I am Docent in Computational Linguistics, working as assistant professor (biträdande lektor) in the Computational Linguistics and Language Technology group, Department of Linguistics and Philology, Uppsala University since 2017. I have been working in this group since 2012 first as a post-doc (2012-2015), than as a researcher (2015-2017). My main research interest is multilingual dependency parsing. I'm also intersted in digital philology, and of how compuational linguistics can be used to solve research questions in other fields, mainly focuing on literature studies. My previous work was on machine translation, where I mainly focused on discourse-aware translation, compound processing, and error analyis.

I was previously a researcher at the Department of computer and information science at Linköping University until 2012. I received a PhD in Computational Linguistics from Linköping University in 2012, with the thesis Text Harmonization Strategies for Phrase-Based Statistical Machine Translation. I received a Licentiate degree in Computational Linguistics in 2009, and a Master's degree in Cognitive science in 2006, both from Linköping University.

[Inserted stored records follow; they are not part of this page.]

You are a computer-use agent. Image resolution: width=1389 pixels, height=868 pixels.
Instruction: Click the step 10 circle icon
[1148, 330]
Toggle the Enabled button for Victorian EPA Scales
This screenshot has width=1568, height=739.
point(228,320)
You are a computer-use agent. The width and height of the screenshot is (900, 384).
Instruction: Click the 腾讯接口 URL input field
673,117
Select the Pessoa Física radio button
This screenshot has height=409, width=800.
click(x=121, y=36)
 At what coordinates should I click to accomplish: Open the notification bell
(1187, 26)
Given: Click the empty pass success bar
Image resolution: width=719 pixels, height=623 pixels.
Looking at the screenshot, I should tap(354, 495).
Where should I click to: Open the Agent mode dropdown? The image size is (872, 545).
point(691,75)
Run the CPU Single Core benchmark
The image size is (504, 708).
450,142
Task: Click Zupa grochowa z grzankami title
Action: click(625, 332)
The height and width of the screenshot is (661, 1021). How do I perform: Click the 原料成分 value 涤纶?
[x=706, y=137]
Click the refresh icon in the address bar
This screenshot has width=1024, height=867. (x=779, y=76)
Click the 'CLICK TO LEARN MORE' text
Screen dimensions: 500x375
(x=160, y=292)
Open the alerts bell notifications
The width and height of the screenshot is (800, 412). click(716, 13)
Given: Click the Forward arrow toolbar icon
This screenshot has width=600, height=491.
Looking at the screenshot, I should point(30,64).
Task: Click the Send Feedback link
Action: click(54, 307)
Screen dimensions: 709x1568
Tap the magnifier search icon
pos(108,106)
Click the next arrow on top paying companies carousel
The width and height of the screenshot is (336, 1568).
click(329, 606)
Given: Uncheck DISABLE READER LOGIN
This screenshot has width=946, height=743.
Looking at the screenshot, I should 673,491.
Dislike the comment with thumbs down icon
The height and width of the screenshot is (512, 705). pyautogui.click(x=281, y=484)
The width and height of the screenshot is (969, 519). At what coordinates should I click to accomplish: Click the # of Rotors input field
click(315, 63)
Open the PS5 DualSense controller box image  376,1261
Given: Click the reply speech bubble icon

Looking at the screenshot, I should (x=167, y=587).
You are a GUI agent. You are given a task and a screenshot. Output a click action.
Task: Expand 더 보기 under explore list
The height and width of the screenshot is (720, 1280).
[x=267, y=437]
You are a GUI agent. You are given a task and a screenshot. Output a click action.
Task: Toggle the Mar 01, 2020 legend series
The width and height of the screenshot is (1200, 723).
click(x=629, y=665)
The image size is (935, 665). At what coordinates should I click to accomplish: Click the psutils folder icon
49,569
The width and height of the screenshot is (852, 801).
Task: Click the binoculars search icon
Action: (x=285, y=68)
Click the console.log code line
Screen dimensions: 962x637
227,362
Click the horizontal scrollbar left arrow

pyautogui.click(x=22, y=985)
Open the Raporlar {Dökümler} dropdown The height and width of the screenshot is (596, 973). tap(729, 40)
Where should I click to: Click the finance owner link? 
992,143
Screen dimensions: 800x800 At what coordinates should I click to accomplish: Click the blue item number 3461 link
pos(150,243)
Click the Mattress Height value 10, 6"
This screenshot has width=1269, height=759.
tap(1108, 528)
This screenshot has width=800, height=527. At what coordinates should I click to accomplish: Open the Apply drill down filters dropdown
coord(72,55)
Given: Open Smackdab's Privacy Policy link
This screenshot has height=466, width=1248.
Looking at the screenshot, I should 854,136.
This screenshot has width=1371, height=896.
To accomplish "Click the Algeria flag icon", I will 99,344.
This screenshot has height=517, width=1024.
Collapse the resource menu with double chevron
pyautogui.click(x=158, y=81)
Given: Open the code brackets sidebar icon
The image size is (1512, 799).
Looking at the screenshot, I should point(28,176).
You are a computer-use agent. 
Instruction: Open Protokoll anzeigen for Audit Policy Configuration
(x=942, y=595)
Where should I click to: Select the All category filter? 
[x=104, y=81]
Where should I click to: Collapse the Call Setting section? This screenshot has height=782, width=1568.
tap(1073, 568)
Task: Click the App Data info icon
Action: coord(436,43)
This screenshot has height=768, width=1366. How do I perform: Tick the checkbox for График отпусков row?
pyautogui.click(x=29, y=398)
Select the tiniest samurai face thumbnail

I spent the autumn 2010 and spring 2009 at Xerox Research Centre Europe in Grenoble, France.

Projects

Current

  • Fictional prose and language change. The role of colloquialization in the history of Swedish 1830–1930. PI: David Håkansson. This is a project funded by VR, running 2021-2023. My main role is to develop lanugage technology tools for the analysis of dialogue, narrative and stylistic features of literature.
  • Domain-sensitive cross-lingual dependency parsing. This project has funding for a postdoc for two years 2020-2022, by eSSENCE at Uppsala University.

Previous

Software and resources

uuPronPred is a BiLSTM-based system for cross-lingual pronoun prediction.

uuparser is a dependency parser based on BiLSTM feature extractors (main developer: Miryam de Lhoneux)

Docent is a document-level machine translation decoder. (main developer: Christian Hardmeier)

Blast is a tool for error analysis of machine translation output.

Annotated compounds in German and Swedish. Small sets of running text from Europarl annotated with compounds in two ways.